There is another myth that without recycling regulations and laws there wouldn’t be recycling. This is the Guardianista take; there is no problem that can’t be improved by more government regulation. Let’s take the case of aluminium. When I was young you could demonstrate your masculine prowess by crushing a beer can in your hand. Now such a feat requires no great strength. What is behind this change? The high price of aluminium has provided companies with the incentive to reduce amount of aluminium in each can, making them lighter and easier to crush. Here is a clear example of the price mechanism motivating companies to use resources more efficiently.
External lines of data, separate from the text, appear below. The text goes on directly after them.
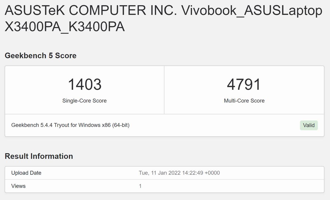Click the +0000 timezone offset

(x=212, y=173)
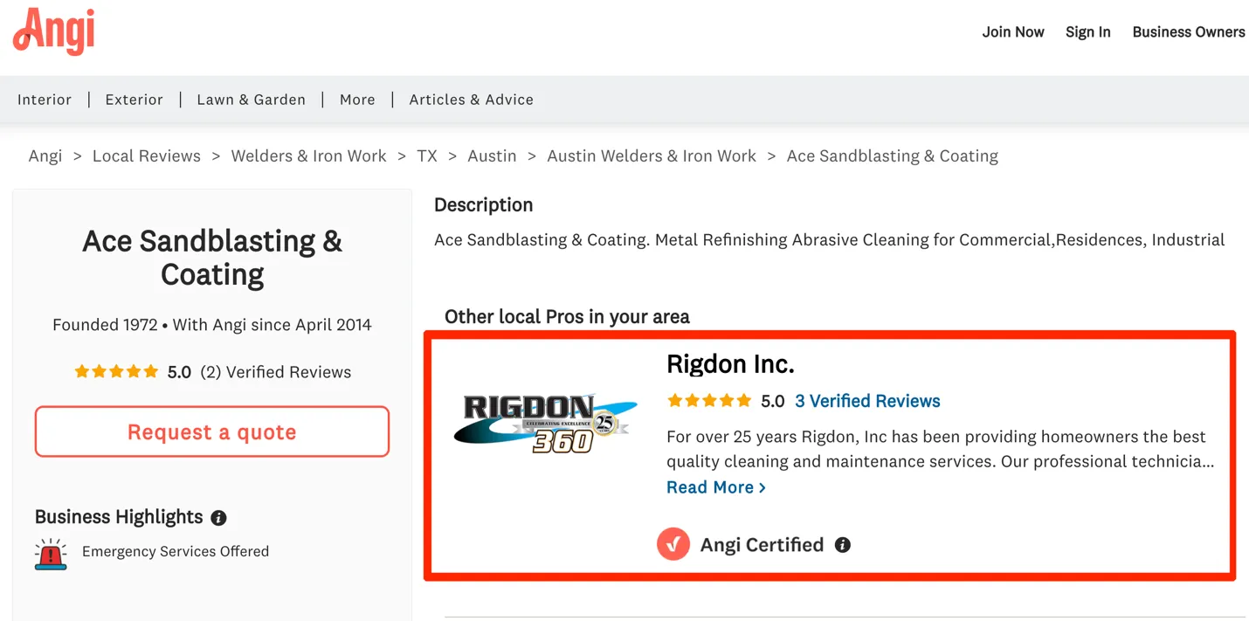This screenshot has width=1249, height=621.
Task: Select Austin Welders & Iron Work breadcrumb
Action: tap(651, 156)
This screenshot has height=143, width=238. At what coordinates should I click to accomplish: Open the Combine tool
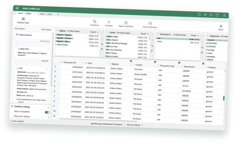click(109, 24)
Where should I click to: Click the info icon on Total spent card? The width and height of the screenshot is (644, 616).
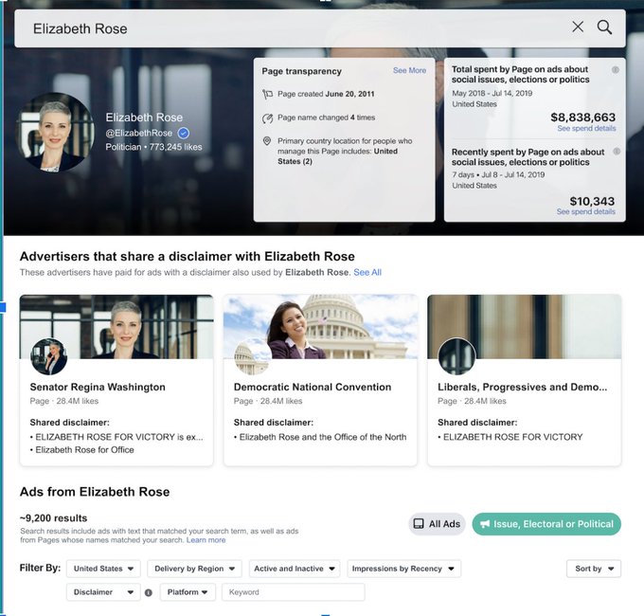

There is another myth I would like to address – the widespread belief that we are running out of resources. When I was growing up experts said that we were running out of oil. However this is misleading. The amount of proven reserves is not fixed by nature at some immutable number. The key point is that when prices change, consumers and producers change their behaviour in response. Proven reserves are a reflection of the amount of a resource that can be recovered at current prices. When the price of a resource goes up, so does the incentive to find more or find alternatives. Consumers will also conserve more when the price rises. What’s more technological change makes new options viable. Thus it is absurd to look at current reserves or current consumption patterns as being immutable.

So here is my perspective on recycling. I do think that economics, with its emphasis on trade-offs, has a lot offer on environmental questions. Sure, there will be market failures, and government intervention may be required so that companies have to pay for the negative externalities of what they produce. But there is also government failure. Governments providing farmers with subsidised water and the recent ethanol debacle are examples of the government making ecological situations worse. I am not a climate change sceptic. But I do oppose these top-down solutions so beloved of the Guardian. By analysing the costs and benefits of each action, we will find better outcomes. I am pessimistic, however. I think to find an international consensus will be almost impossible.